7. Plank / Side Plank
From hands and knees walk your body long, come on to the balls of your feet and reach back through your heels or from downward facing dog, bring your torso forward until your arms are perpendicular with the mat. Keep your neck long as you look down just beyond your hands. Push the mat away from you with your hands as you slide your shoulder blades firmly down your back while keeping your chest open by keeping your shoulder blades away from your spine and your collarbones spread away from the middle of your chest. Keep your core in towards your spine,
maintain a flat back with your hips just below your shoulders. maintain length in your lower back by reaching your tailbone toward your heels and reach your heels back towards the back of the mat. Stay for 5 deep breaths. Lower down on to your knees when you need to.
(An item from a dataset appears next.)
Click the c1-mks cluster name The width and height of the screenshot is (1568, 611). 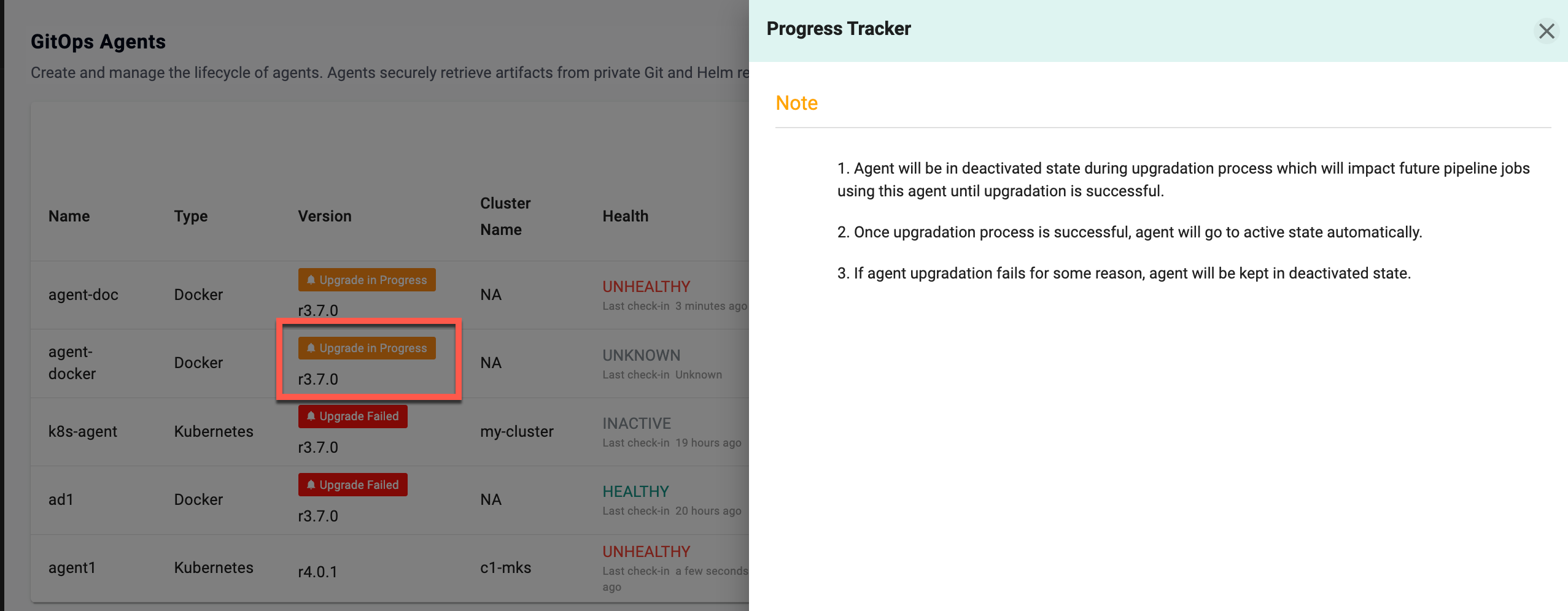pos(505,567)
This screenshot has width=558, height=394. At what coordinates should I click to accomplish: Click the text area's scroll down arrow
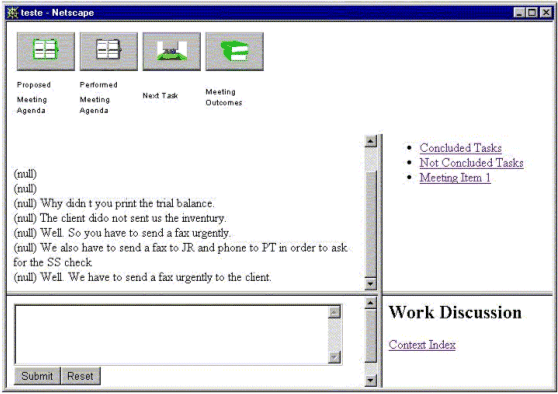335,357
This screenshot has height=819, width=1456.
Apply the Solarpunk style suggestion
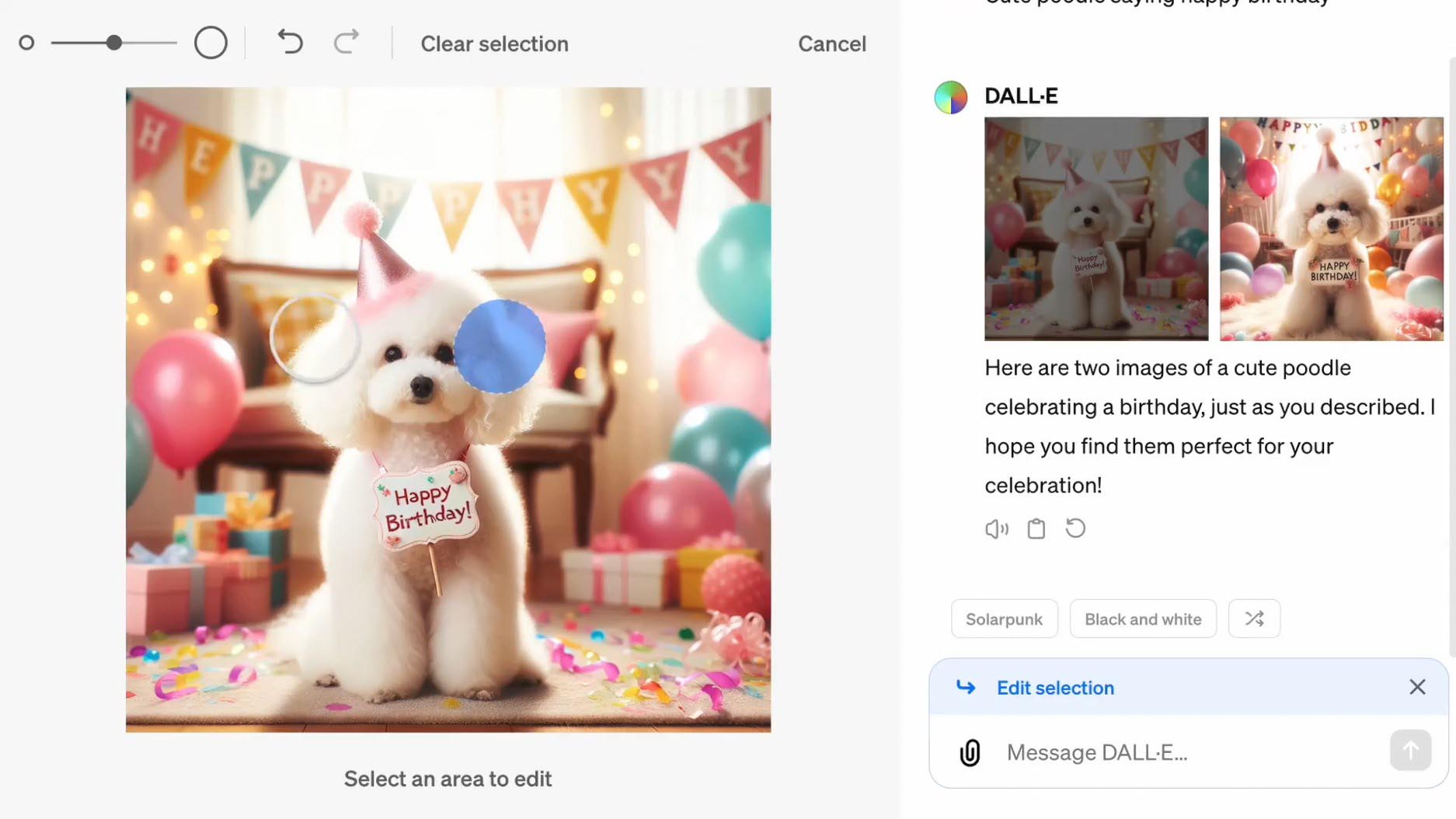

From plank, to come into side plank, push down into your right hand as you come on to the right side edge of your right foot. Maintain the same alignment as in the full plank. You can place your left foot with the knee bent, onto the mat just in front of your right hip and keep your hand on your left hip or up away from the mat (lining up the shoulders) for extra support. Your gaze can be down at your right hand or up at your left. Take 5 breaths in your side plank, return to the full plank, then take the side plank on your left and return to downward facing dog.
   From downward facing dog, bend your knees and walk your feet forward toward your hands. Plug your feet firmly into the mat as you send your hips back as if you are sitting in a chair and reach your hands forward ahead of your face with your palms facing each other. You can look up at the space between your palms or keep your gaze straight ahead. Keep your thighs as parallel to the mat as possible, reach your tailbone down toward the mat and keep your core in toward your spine (belly button and low ribs), keep your shoulders relaxed and shoulder blades firmly down your back. Stay for 5 breaths or as long as you can, which ever comes first. With every inhale reach your hands higher and with every exhale sit back a bit deeper (do not send your hips below your knees).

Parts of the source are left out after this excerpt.